--- Begin ---

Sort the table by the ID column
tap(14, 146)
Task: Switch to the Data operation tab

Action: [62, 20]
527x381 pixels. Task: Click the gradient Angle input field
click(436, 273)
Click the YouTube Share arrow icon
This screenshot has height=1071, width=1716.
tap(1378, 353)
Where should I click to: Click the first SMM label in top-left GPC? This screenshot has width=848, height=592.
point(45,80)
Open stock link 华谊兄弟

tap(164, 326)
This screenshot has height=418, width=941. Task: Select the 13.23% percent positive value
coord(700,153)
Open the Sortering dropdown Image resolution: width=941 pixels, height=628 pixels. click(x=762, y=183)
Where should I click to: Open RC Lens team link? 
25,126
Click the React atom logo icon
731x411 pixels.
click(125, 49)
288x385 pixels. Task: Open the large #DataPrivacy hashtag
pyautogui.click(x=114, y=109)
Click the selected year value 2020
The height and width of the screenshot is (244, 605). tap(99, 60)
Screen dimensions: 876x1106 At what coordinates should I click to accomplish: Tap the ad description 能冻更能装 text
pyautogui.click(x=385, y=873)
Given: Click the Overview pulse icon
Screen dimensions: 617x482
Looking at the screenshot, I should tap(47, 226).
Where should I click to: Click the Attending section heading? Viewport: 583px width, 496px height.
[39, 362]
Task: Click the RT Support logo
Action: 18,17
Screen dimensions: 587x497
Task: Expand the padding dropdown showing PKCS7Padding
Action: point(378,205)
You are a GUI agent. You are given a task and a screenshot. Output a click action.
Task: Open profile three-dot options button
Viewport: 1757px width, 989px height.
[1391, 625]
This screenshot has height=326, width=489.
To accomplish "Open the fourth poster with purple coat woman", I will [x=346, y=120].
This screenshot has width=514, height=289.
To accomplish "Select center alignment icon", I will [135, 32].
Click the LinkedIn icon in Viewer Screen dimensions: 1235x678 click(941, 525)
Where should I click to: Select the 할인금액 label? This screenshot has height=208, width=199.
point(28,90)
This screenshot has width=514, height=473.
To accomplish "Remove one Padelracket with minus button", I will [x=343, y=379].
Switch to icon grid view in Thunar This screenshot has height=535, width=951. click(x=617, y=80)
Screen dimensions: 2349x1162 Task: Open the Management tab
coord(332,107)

--- End ---

• [Problem requirements] Extract every line of the records above, unchanged and in the same order.

• [Solution]
Sort the table by the ID column
tap(14, 146)
Task: Switch to the Data operation tab

Action: [62, 20]
527x381 pixels. Task: Click the gradient Angle input field
click(436, 273)
Click the YouTube Share arrow icon
This screenshot has height=1071, width=1716.
tap(1378, 353)
Where should I click to: Click the first SMM label in top-left GPC? This screenshot has width=848, height=592.
point(45,80)
Open stock link 华谊兄弟

tap(164, 326)
This screenshot has height=418, width=941. Task: Select the 13.23% percent positive value
coord(700,153)
Open the Sortering dropdown Image resolution: width=941 pixels, height=628 pixels. click(x=762, y=183)
Where should I click to: Open RC Lens team link? 
25,126
Click the React atom logo icon
731x411 pixels.
click(125, 49)
288x385 pixels. Task: Open the large #DataPrivacy hashtag
pyautogui.click(x=114, y=109)
Click the selected year value 2020
The height and width of the screenshot is (244, 605). tap(99, 60)
Screen dimensions: 876x1106 At what coordinates should I click to accomplish: Tap the ad description 能冻更能装 text
pyautogui.click(x=385, y=873)
Given: Click the Overview pulse icon
Screen dimensions: 617x482
Looking at the screenshot, I should tap(47, 226).
Where should I click to: Click the Attending section heading? Viewport: 583px width, 496px height.
[39, 362]
Task: Click the RT Support logo
Action: 18,17
Screen dimensions: 587x497
Task: Expand the padding dropdown showing PKCS7Padding
Action: point(378,205)
You are a GUI agent. You are given a task and a screenshot. Output a click action.
Task: Open profile three-dot options button
Viewport: 1757px width, 989px height.
[1391, 625]
This screenshot has height=326, width=489.
To accomplish "Open the fourth poster with purple coat woman", I will [x=346, y=120].
This screenshot has width=514, height=289.
To accomplish "Select center alignment icon", I will [135, 32].
Click the LinkedIn icon in Viewer Screen dimensions: 1235x678 click(941, 525)
Where should I click to: Select the 할인금액 label? This screenshot has height=208, width=199.
point(28,90)
This screenshot has width=514, height=473.
To accomplish "Remove one Padelracket with minus button", I will [x=343, y=379].
Switch to icon grid view in Thunar This screenshot has height=535, width=951. click(x=617, y=80)
Screen dimensions: 2349x1162 Task: Open the Management tab
coord(332,107)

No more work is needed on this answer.